Department of Urology, Urology and Nephrology Center, Mansoura University, Mansoura, Egypt.
Urology. 2017 Dec;110:98-103. doi: 10.1016/j.urology.2017.08.047. Epub 2017 Sep 8.
To compare recovery outcomes between laparoscopic donor nephrectomy (LDN) and open donor nephrectomy within a specified enhanced recovery program (ERP) for left kidney donations.
A phase III randomized trial was conducted between January 2013 and June 2015; eligible left-side donors were randomized to laparoscopic or open donor nephrectomy in a 1:1 ratio with recovery optimized within a standardized ERP. The primary outcome was patient-reported measure of physical fatigue, as measured by the physical fatigue domain of the translated Multidimensional Fatigue Inventory 20. Secondary outcomes included other donor recovery outcomes, postoperative pain scores, hospital stay, perioperative complications, and graft outcomes.
A total of 224 donors (laparoscopy, n = 113; open surgery, n = 111) were randomly allocated. Six weeks postoperatively, physical fatigue domain scores in Multidimensional Fatigue Inventory 20 were significantly lower in the LDN group (mean: laparoscopy, 8.2 ± 3.2 vs open surgery, 13.05 ± 2.9) (P = .007). Median total hospital stay was also significantly shorter in the LDN group (median: laparoscopy, 2; interquartile range, 1-5 vs open surgery, 4; interquartile range, 2-9 days) (P = .002). LDN was associated with less pain scores and less non-opioid analgesic requirements. Warm ischemia times were not significantly different in both groups (mean: laparoscopy, 2.5 ± 0.8 vs open surgery, 2.2 ± 0.6) (P = .431).
Even when optimized within an ERP, LDN was associated with less general and physical fatigue and better physical function at 6 weeks postoperatively when compared with open surgery for left kidney donations.
比较在特定的增强康复计划(ERP)下,腹腔镜供肾切除术(LDN)与开放性供肾切除术用于左肾捐献的恢复结果。
2013年1月至2015年6月进行了一项III期随机试验;符合条件的左侧供体按1:1比例随机分为腹腔镜或开放性供肾切除术,并在标准化ERP内优化恢复情况。
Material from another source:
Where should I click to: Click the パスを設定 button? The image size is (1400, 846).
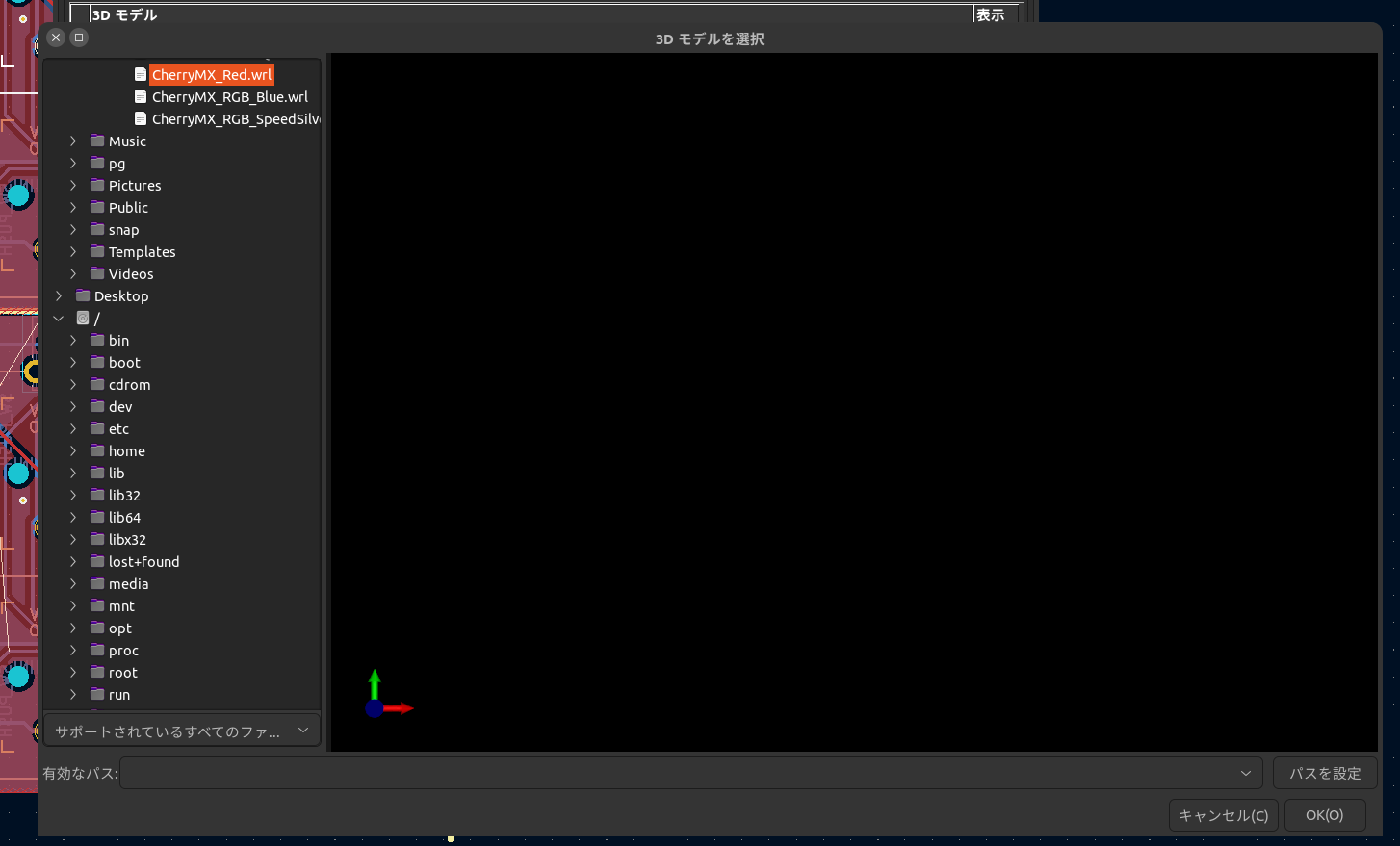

主要结局是患者报告的身体疲劳程度,通过翻译后的多维疲劳量表20的身体疲劳领域进行测量。次要结局包括其他供体恢复结果、术后疼痛评分、住院时间、围手术期并发症和移植结果。
共随机分配了224名供体(腹腔镜组,n = 113;开放手术组,n = 111)。术后6周,LDN组多维疲劳量表20的身体疲劳领域得分显著更低(平均值:腹腔镜组,8.2±3.2 vs开放手术组,13.05±2.9)(P = 0.007)。LDN组的中位总住院时间也显著更短(中位数:腹腔镜组,2天;四分位间距,1 - 5天 vs开放手术组,4天;四分位间距,2 - 9天)(P = 0.002)。LDN与更低的疼痛评分和更少的非阿片类镇痛药需求相关。两组的热缺血时间无显著差异(平均值:腹腔镜组,2.5±0.8 vs开放手术组,2.2±0.6)(P = 0.431)。
即使在ERP内进行优化,与左肾捐献的开放性手术相比,LDN在术后6周时与更少的全身和身体疲劳以及更好的身体功能相关。